What could be wrong with that?
But Trinidadians have turned their backs on precisely that notion over and over again, whether it has been presented to them as the very early People's National Movement, the Tapia House Movement, the NAR at its best or -in, I stress, a very limited way-the Congress of the People. At the core of all those bodies, there has been a group of people who remain convinced of the beauty and hope of T&T and their West Indian brothers and sisters, and are willing to sacrifice themselves in working for that notion; and they have been continually slapped down and given their comeuppance by the majority. To be a Ta-pia, or an NAR, or a CoP is/was to be laughed at and taken advantage of; never to be taken seriously. Trinidadians already know what is best about themselves; and they resolutely reject it repeatedly.
In South Africa, Rwanda, Northern Ireland and other places where insanity took root and the open murder of innocents became "normal" for a little while, as soon as the smoke cleared, people tried to come to terms with what had happened.
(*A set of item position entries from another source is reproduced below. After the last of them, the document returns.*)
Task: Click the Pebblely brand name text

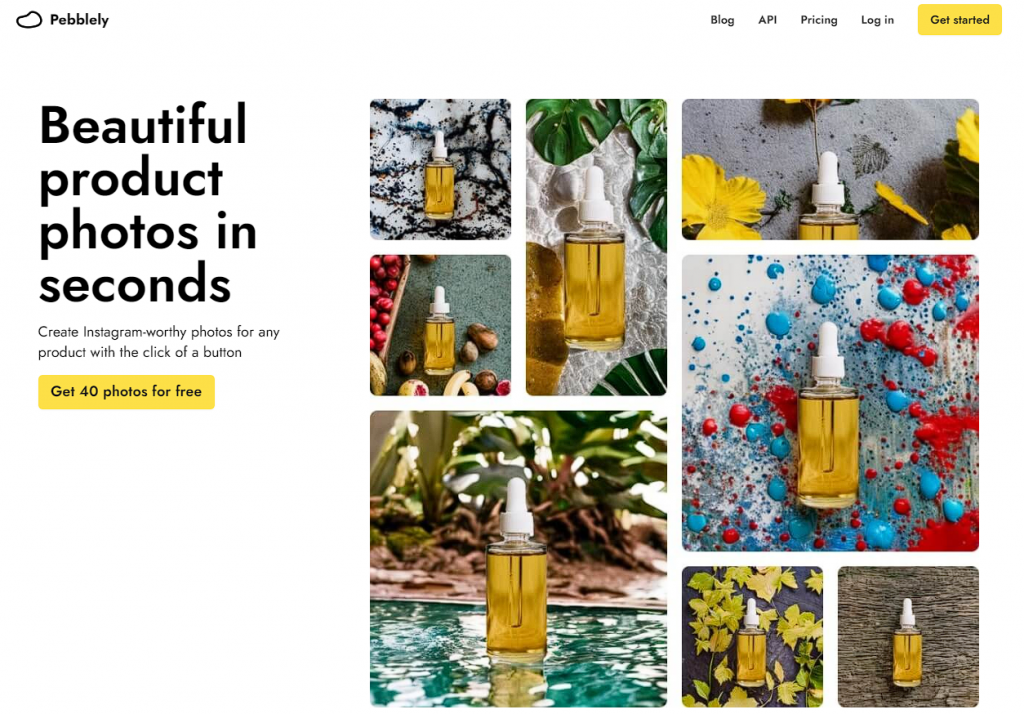Action: pos(79,20)
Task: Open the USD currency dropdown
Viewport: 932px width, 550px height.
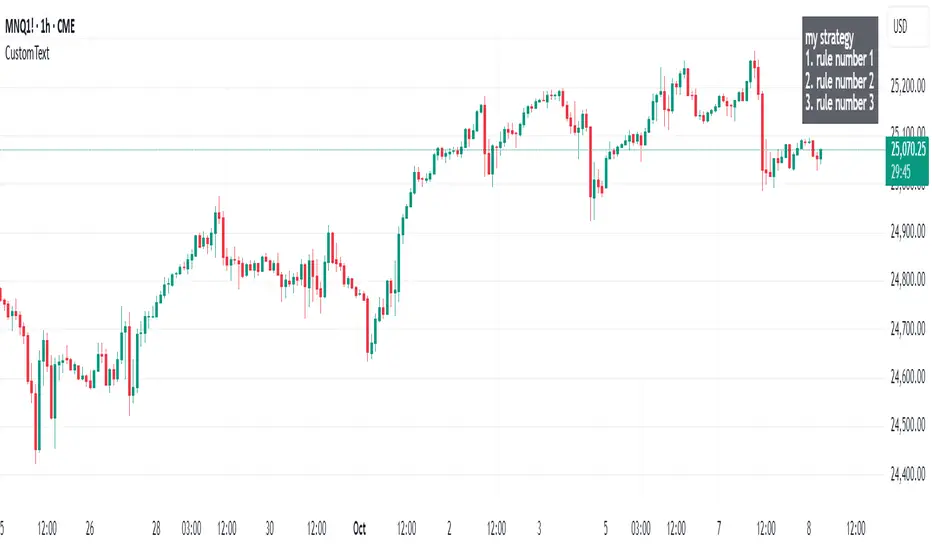Action: point(904,27)
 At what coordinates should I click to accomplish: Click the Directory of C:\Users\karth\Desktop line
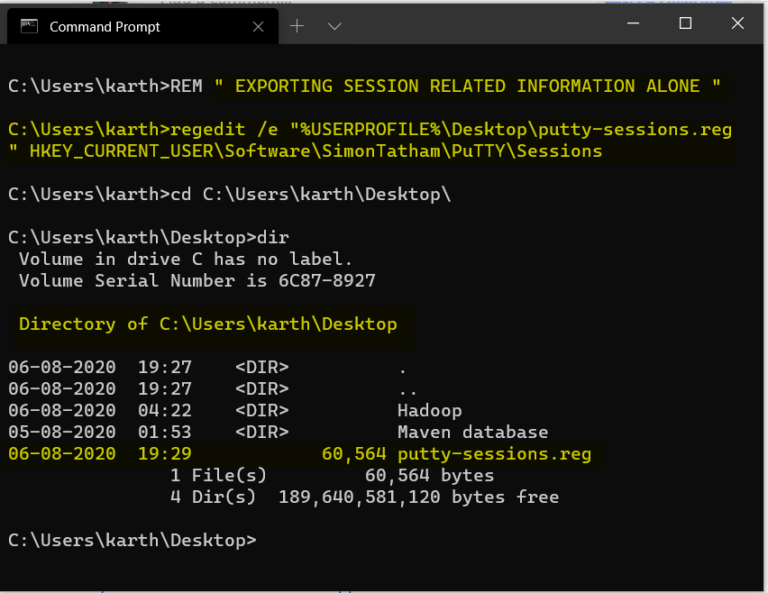(208, 324)
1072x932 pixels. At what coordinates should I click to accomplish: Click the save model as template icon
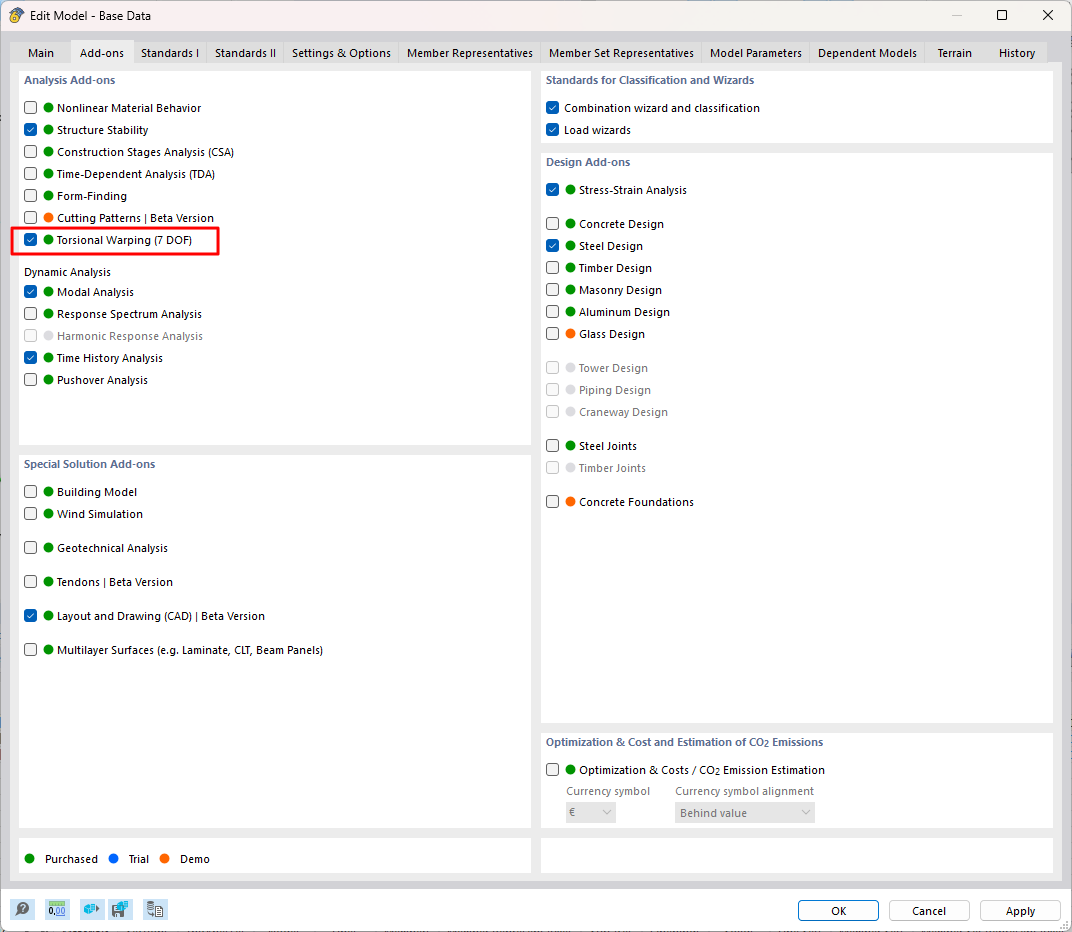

In South Africa, where the vast majority of the population had every justification to trample the minority into extinction, Nelson Mandela, one of humanity's great heroes, pushed, not for vengeance, but for justice within a framework that would give his beloved country its best chance: the South African enquiry into apartheid was deliberately named the Truth and Reconciliation Commission; in Trinidad, truth be told, it would be called an Obfuscation and Mamaguy Commission.